2. For the purposes of this article, the term "security" includes a share of stock in a corporation, evidence of indebtedness (debt obligation), partnership or beneficial ownership interest in a widely held or publicly traded partnership or trust, notional principal contract, and derivative financial instrument. Also, it is assumed that the US securities are not used in or held for use in the conduct of a US trade or business or forming part of business property of a permanent establishment or fixed base in the US, and the trading of or any other activities with respect to the US securities within the US are not considered as engaging in the conduct of a US trade or business.

3. Estate of Charania, 133 T.C. 122 (2009), aff'd in part and rev'd in part, 608 F.3d. 67 (1st Cir. 2010).

4. The withholding agent remits the withheld amount as a tax to the US Treasury and may be liable for the tax if it fails to do so.

5. "Interest" or "dividend" includes a "substitute" interest or dividend payment received pursuant to a securities lending transaction or a sale-repurchase transaction. "Dividend" also includes a dividend equivalent payment, e.g., a payment made pursuant to a notional principal contract (swap), futures contract, forward contract, or option that references the payment of a dividend from an underlying security.

6. The general rules are summarized. Certain exceptions may apply.

7. A taxpayer should always consult the provisions of the treaty, including provisions governing residency and category of income, to confirm the applicable tax rate.

8. For this purpose, a "US resident" can also include a US or non-US partnership engaged in a US trade or business.

9. Subject to exceptions, portfolio interest is interest paid on an obligation which is in registered form (e.g., not a bearer note) and with respect to which the payer receives a statement (e.g., IRS Form W-8BEN) that the NRA is not a US person. The preceding sentence applies to obligations issued after 18 March 2012.

10. Dividends from certain non-US corporations can also be US source income.

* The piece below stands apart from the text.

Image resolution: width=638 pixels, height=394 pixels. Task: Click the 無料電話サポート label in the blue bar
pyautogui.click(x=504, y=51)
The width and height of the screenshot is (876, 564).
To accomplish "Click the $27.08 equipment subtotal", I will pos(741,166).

11. An individual's tax home is considered to be located at: (i) his/her regular place of business or, if he/she has more than one regular place of business, principal place of business, or (ii) his/her regular place of abode in a real and substantial sense if he/she has no regular or principal place of business because of the nature of the business. If the US security is a US real property interest, the gain from a disposition of such interest is US source income.

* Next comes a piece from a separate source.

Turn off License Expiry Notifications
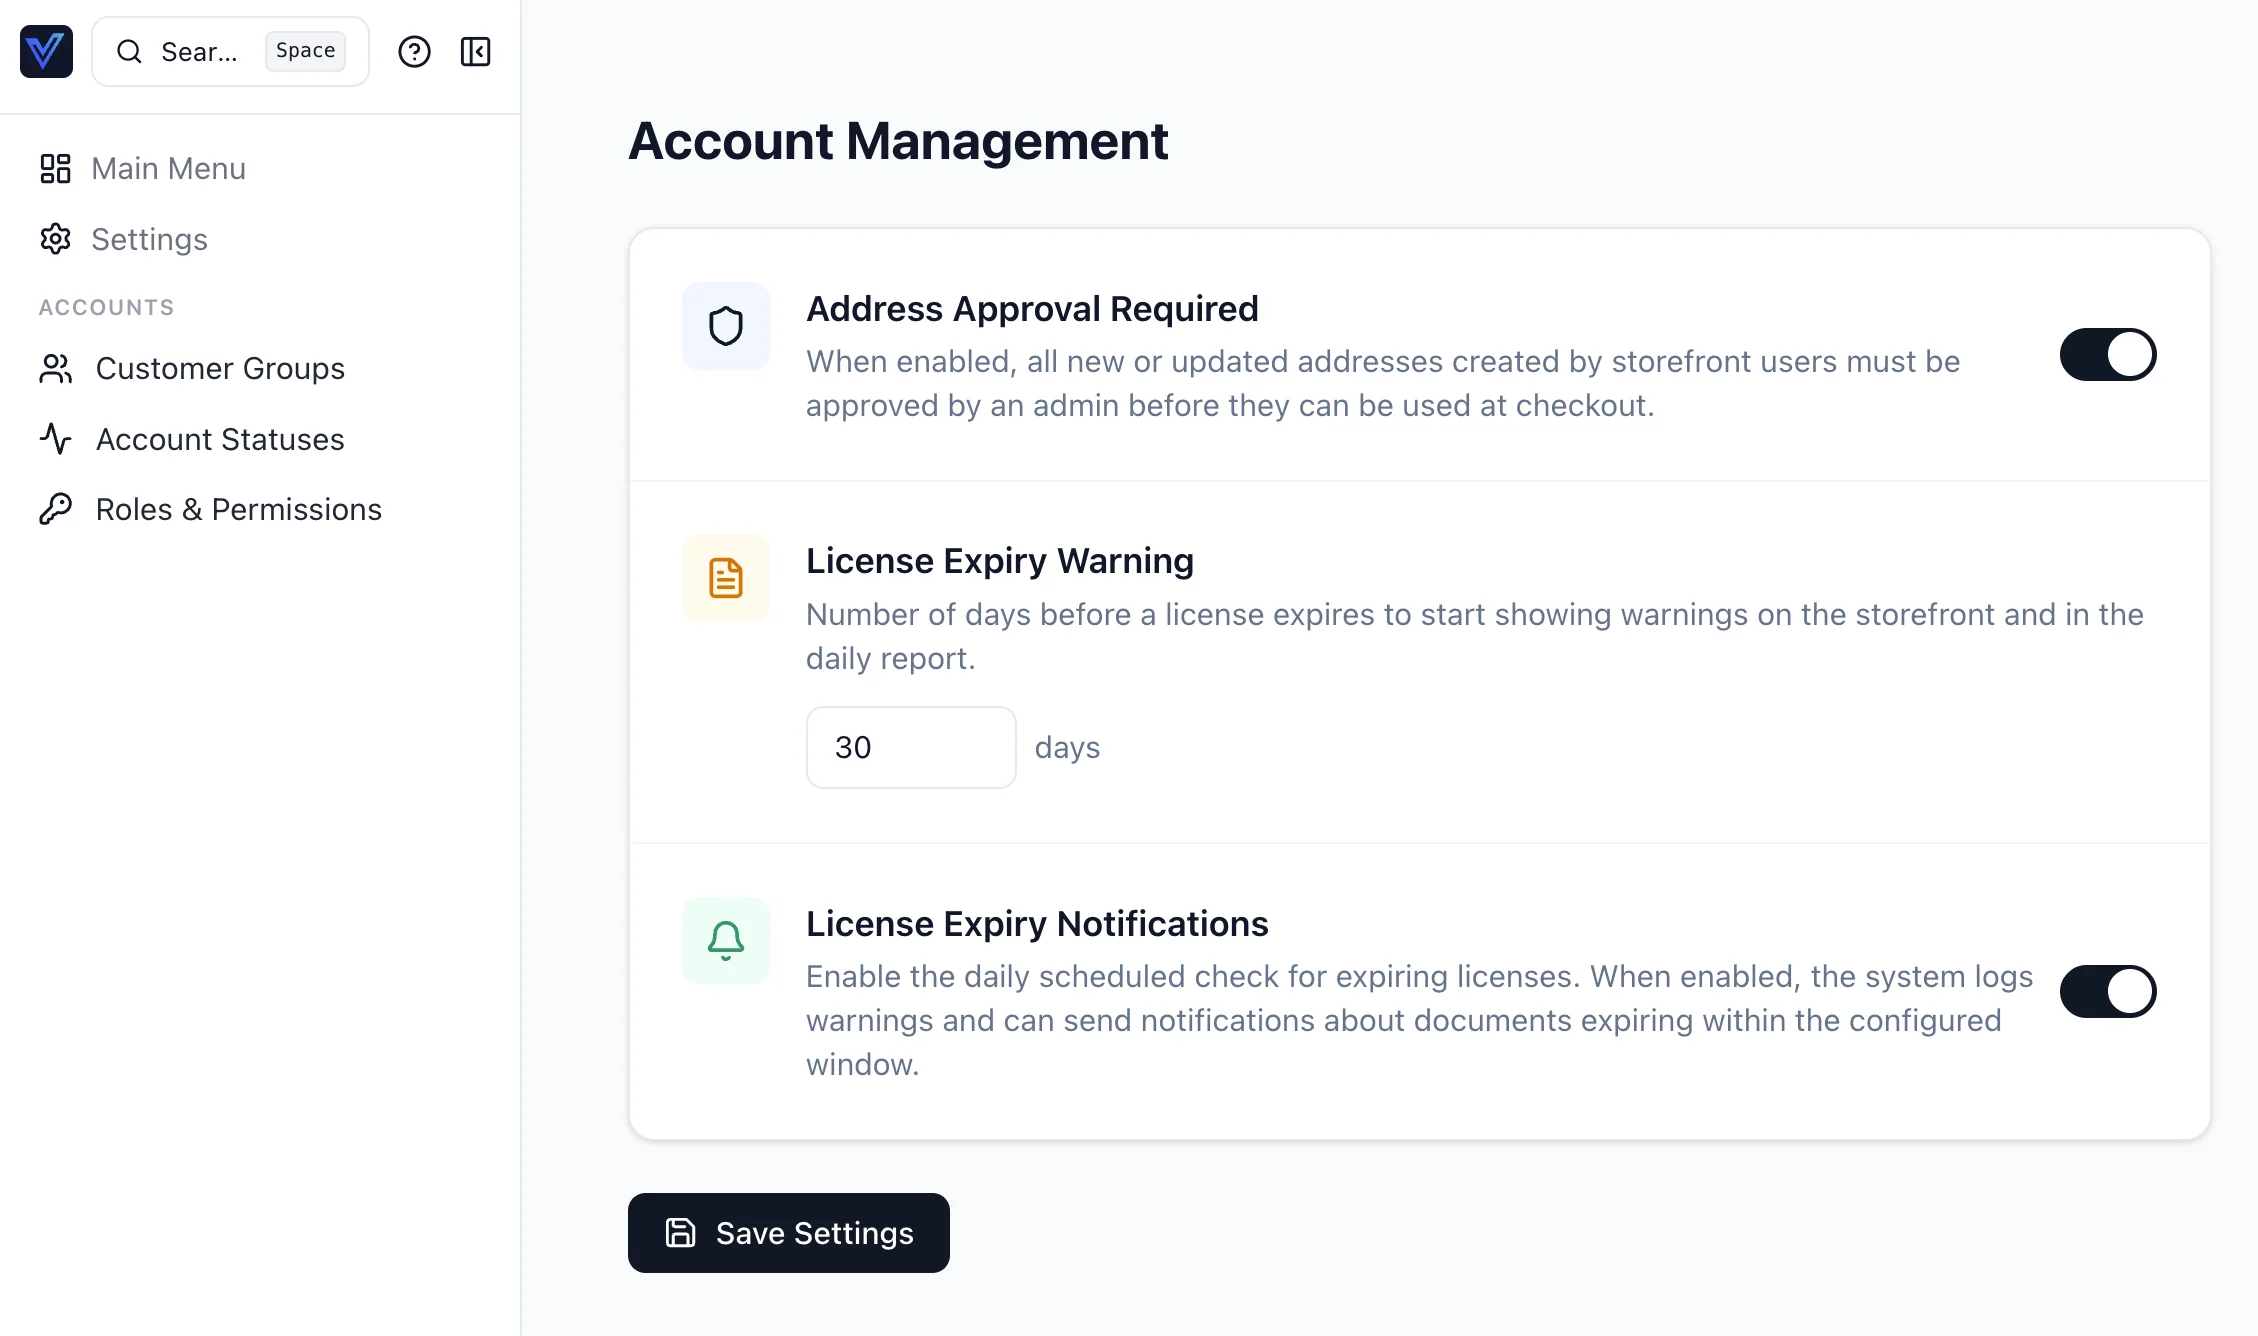The image size is (2258, 1336). [x=2108, y=991]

12. The days of physical presence in the US as an "exempt individual" (e.g., diplomat, employee of an international organization, teacher, trainee, or student) are not excluded for the purposes of counting this 183-day threshold. If the US security is a US real property interest, the gain is taxed at a maximum 20% if the security is held for longer than 1 year.

13. The situs of partnership interests is unclear and subject to legal uncertainty and debate.

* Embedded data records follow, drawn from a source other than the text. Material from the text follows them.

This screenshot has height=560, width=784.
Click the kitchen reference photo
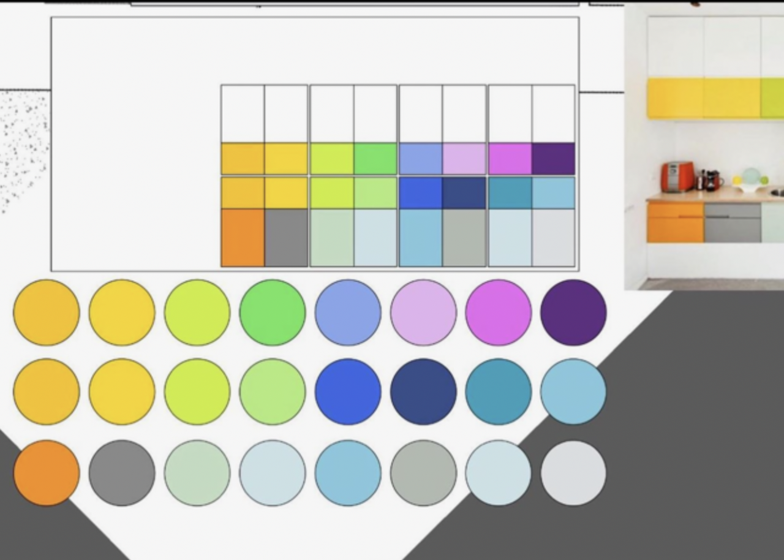pyautogui.click(x=704, y=147)
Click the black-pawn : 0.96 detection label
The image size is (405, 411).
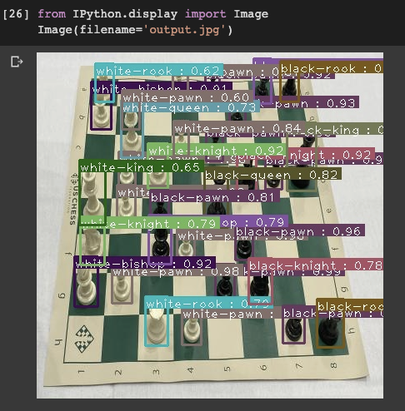(x=299, y=231)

14. A transfer certificate is not required for property which is being administered by an executor or administrator appointed, qualified, and acting within the US or US estate whose value does exceed USD 60,000. Banks, trust companies, and custodians in actual or constructive possession of the nonresident's property can ensure avoidance of tax and penalties by demanding and receiving a transfer certificate prior to making the transfer. With respect to US estates not exceeding USD 60,000, the transferor will ask the executor or other person responsible for the decedent's property for a statement of facts establishing the estate's value so that no transfer certificate will be required. A transfer certificate may be obtained from the US tax authority even if the estate does not exceed USD 60,000.

The content of this article is intended to provide a general guide to the subject matter. Specialist advice should be sought about your specific circumstances.